Next: Text Up: Mathematics 355 Symbolic Logic Previous: Prerequisites

Subject Matter

Logic is a way to come to know a fact without observing it directly. If your roommate always gets drunk on Saturday nights, and today was Saturday, you don't have to smell your roommate's breath to know that (s)he is drunk. There are, of course, many more subtle applications of logic, and frequently it's not so obvious what conclusions you can draw from what. The careful study of this question, and the field of logic itself, dates approximately to Aristotle. Aristotle's treatment of logic was so widely respected that the field changed little for two thousand years, until the 19th century when mathematicians like Boole, Frege, Peano, and Peirce cleaned it up to roughly its present state.

Since logic, like other branches of mathematics, has trouble dealing with ambiguous statements, and since English is a notoriously ambiguous language, logicians (and other mathematicians) usually work in a language of their own, in which every term and symbol has a clear, well-defined meaning -- the "language of first-order logic", or FOL as the textbook calls it.
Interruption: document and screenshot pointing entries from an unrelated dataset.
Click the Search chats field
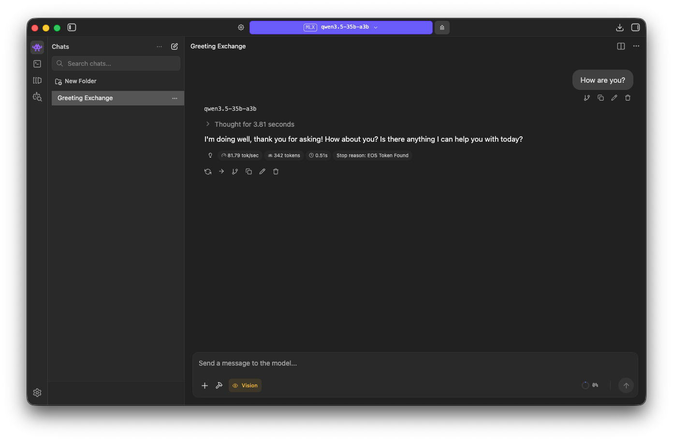Image resolution: width=673 pixels, height=441 pixels. [x=116, y=63]
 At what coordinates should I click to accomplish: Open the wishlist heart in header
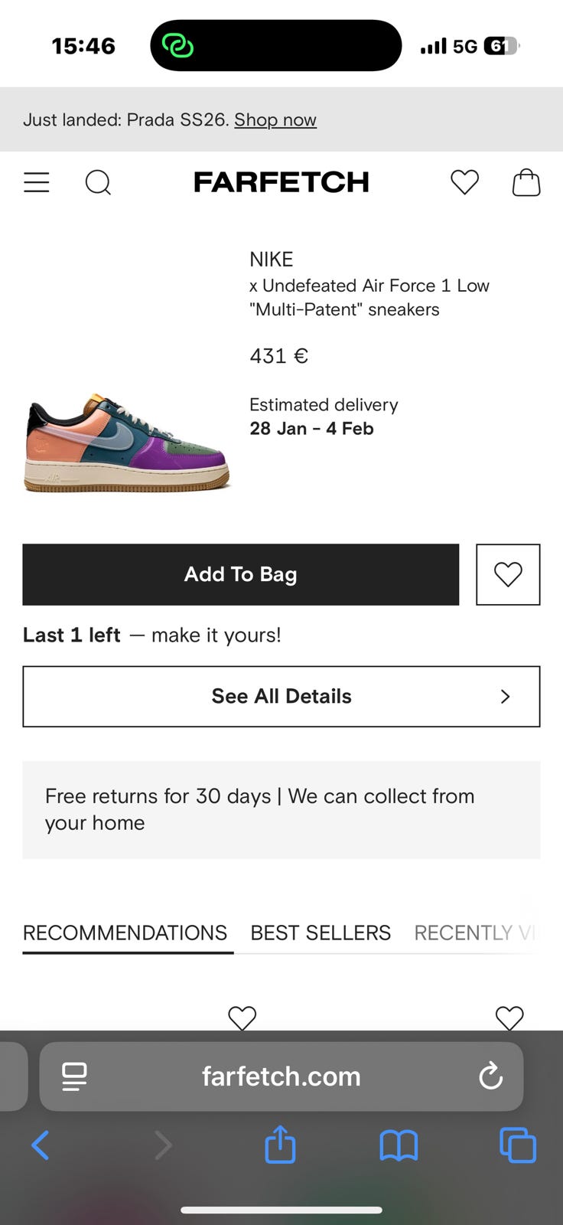pos(464,182)
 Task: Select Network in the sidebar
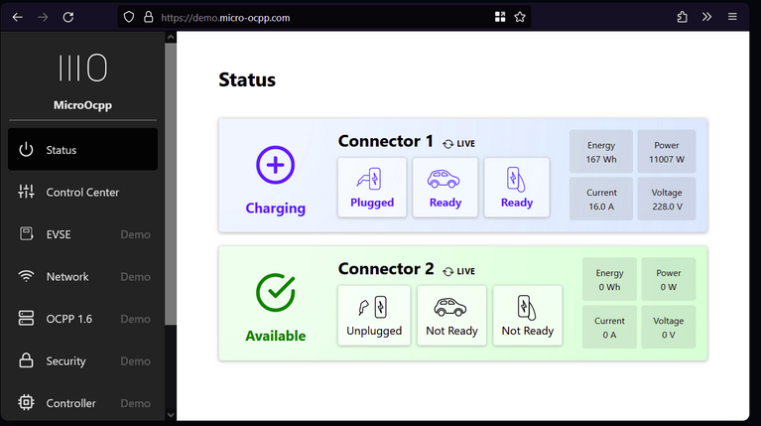click(82, 277)
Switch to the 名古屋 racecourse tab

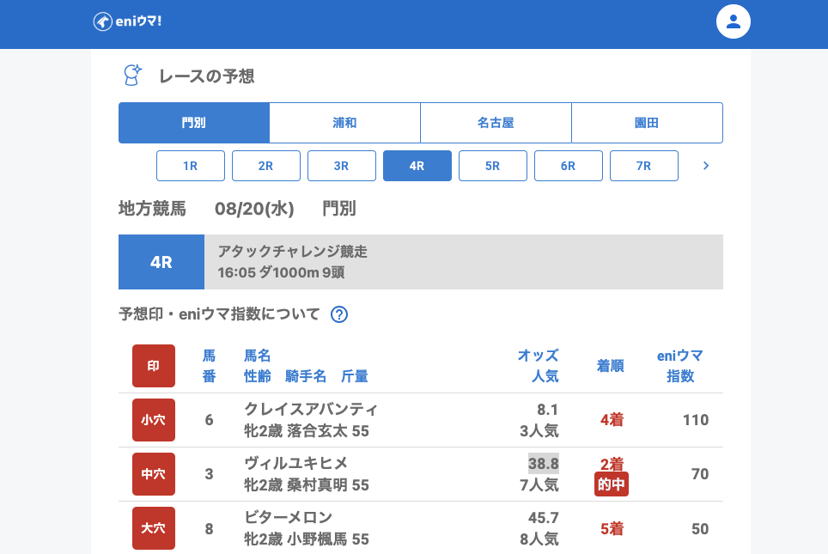click(496, 123)
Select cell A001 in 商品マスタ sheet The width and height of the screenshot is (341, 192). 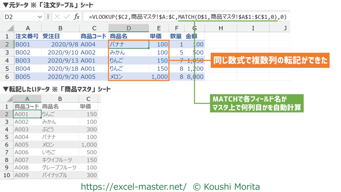pyautogui.click(x=27, y=115)
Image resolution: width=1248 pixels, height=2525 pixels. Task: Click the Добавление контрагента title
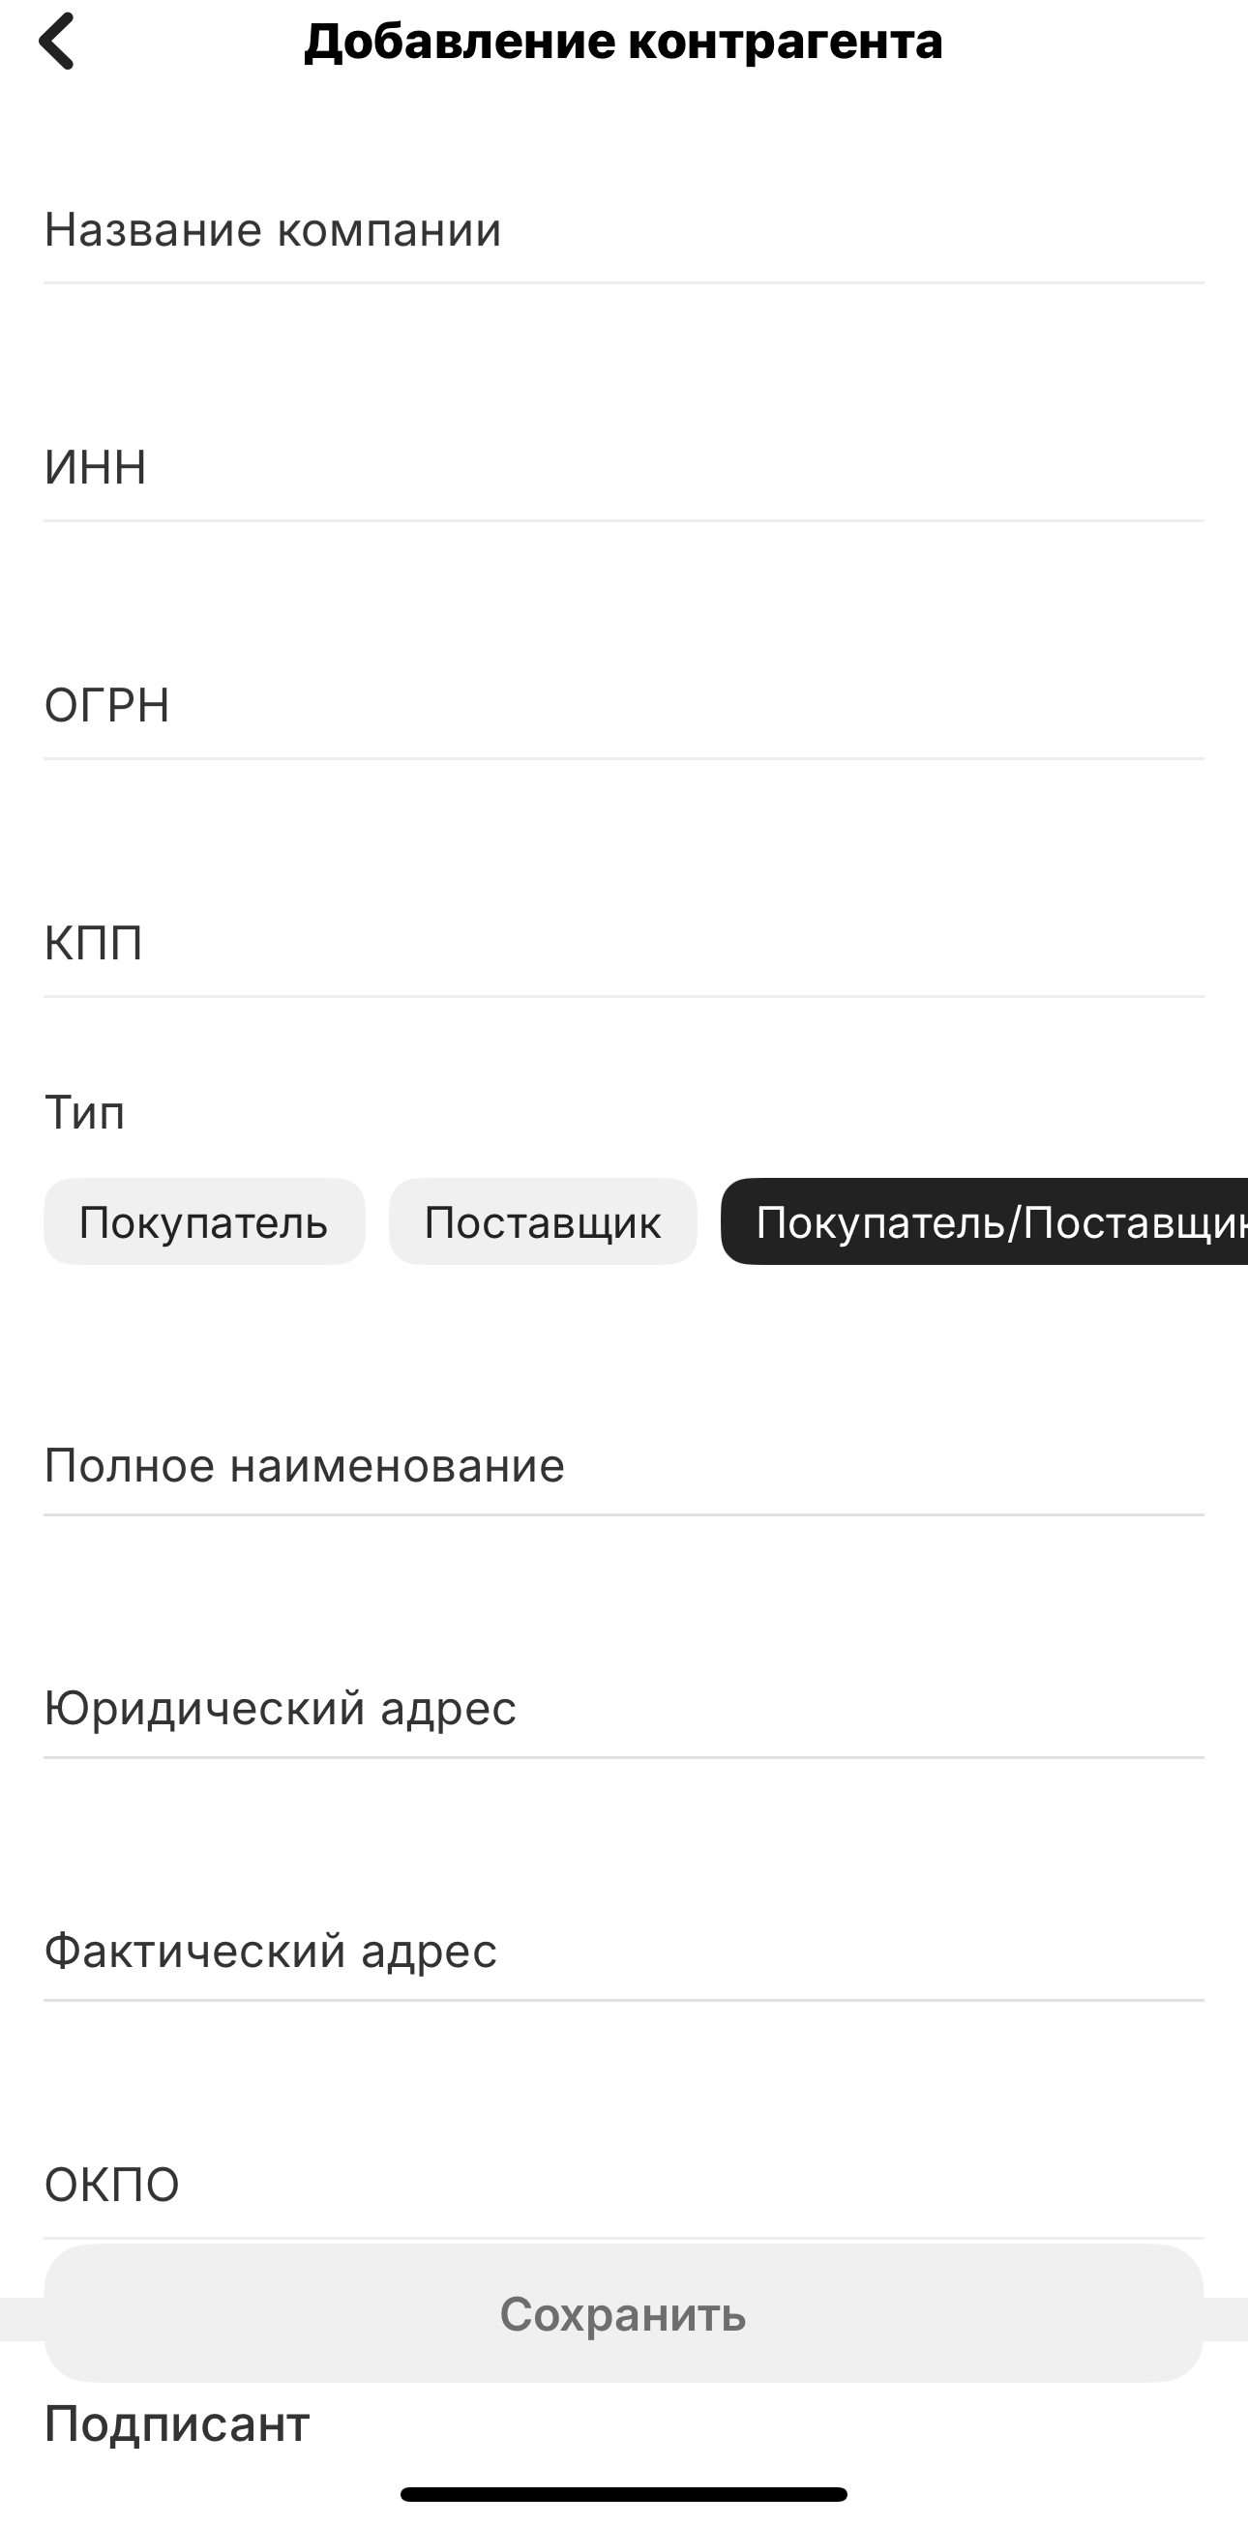[624, 41]
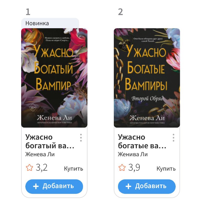Click the plus icon on the second Добавить button

(128, 186)
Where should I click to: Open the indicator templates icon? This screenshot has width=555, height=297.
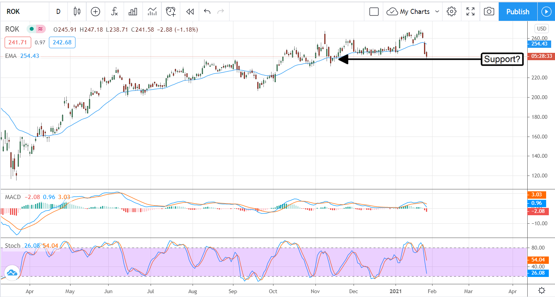[x=152, y=12]
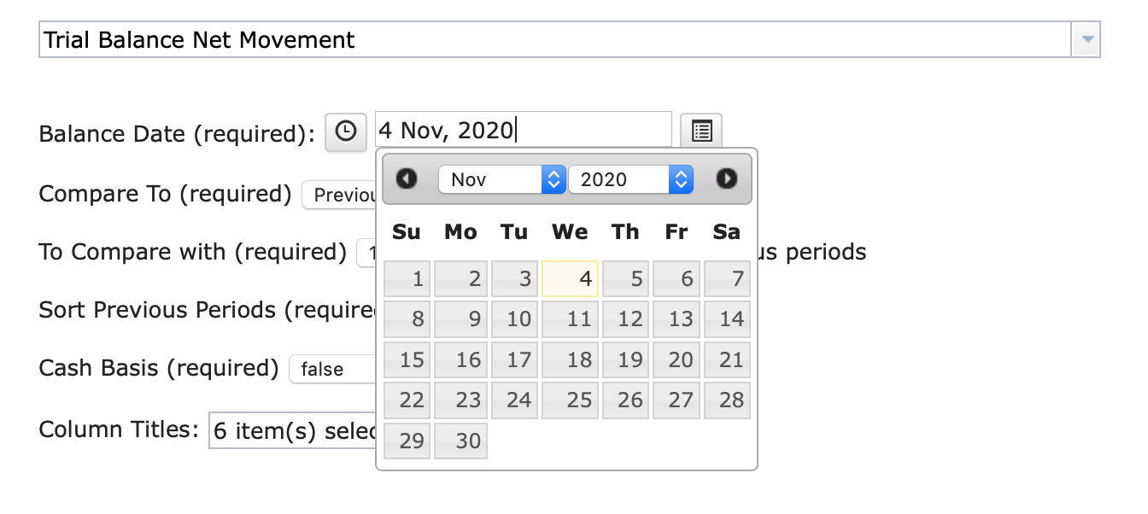Go to previous month in calendar

pos(407,178)
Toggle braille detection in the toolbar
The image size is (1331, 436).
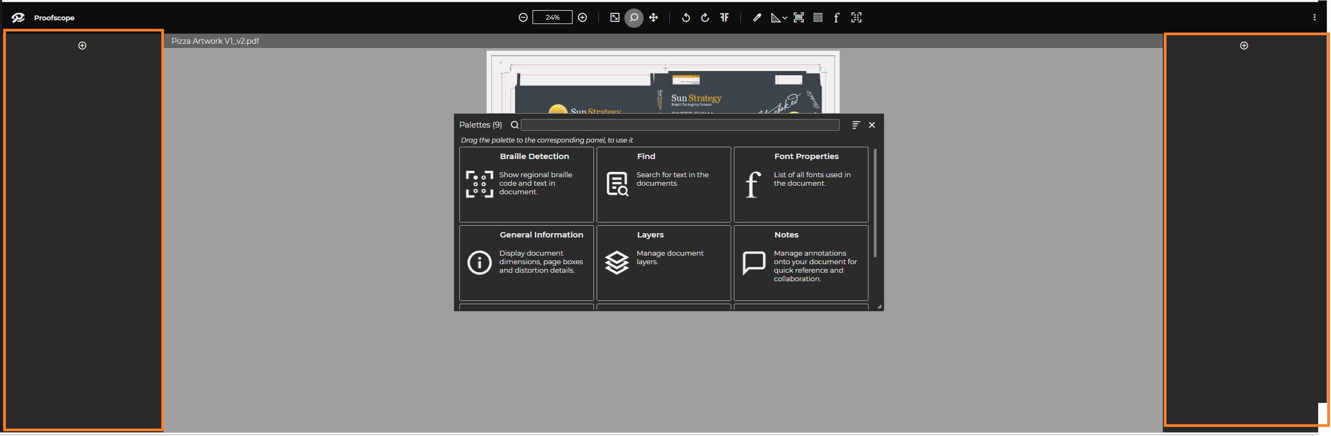[856, 18]
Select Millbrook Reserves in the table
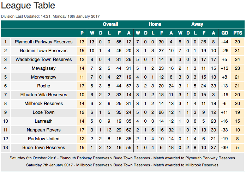This screenshot has height=172, width=246. tap(44, 104)
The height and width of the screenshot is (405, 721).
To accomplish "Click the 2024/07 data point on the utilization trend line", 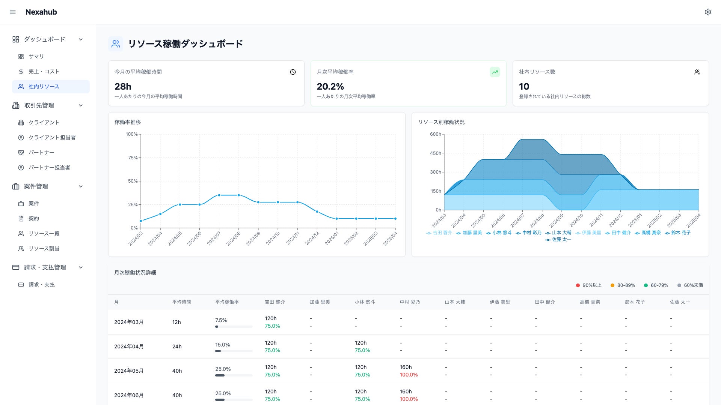I will point(219,195).
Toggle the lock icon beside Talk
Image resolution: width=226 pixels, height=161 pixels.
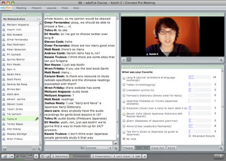tap(31, 156)
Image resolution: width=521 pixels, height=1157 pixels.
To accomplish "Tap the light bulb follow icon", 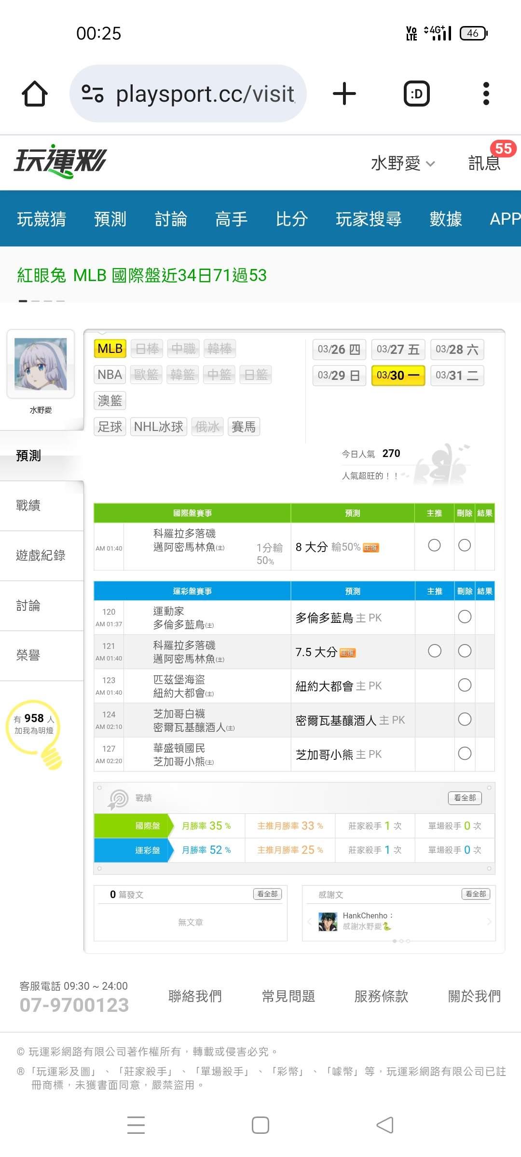I will [35, 732].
We'll start by examining relations, properties that can be either true or false of specific objects. Relations can be combined using Boolean connectives such as "not", "and", "or", "implies", and "iff", and we'll discuss how to use, prove, and disprove statements involving those connectives. Then we'll add quantifiers to the language, so we can talk about "all" objects or "at least one" object, and discuss how to use, prove, and disprove statements involving quantifiers. Finally, we'll visit some topics of particular importance in computer science: mathematical induction and computer theorem-proving (which underlies the Prolog programming language).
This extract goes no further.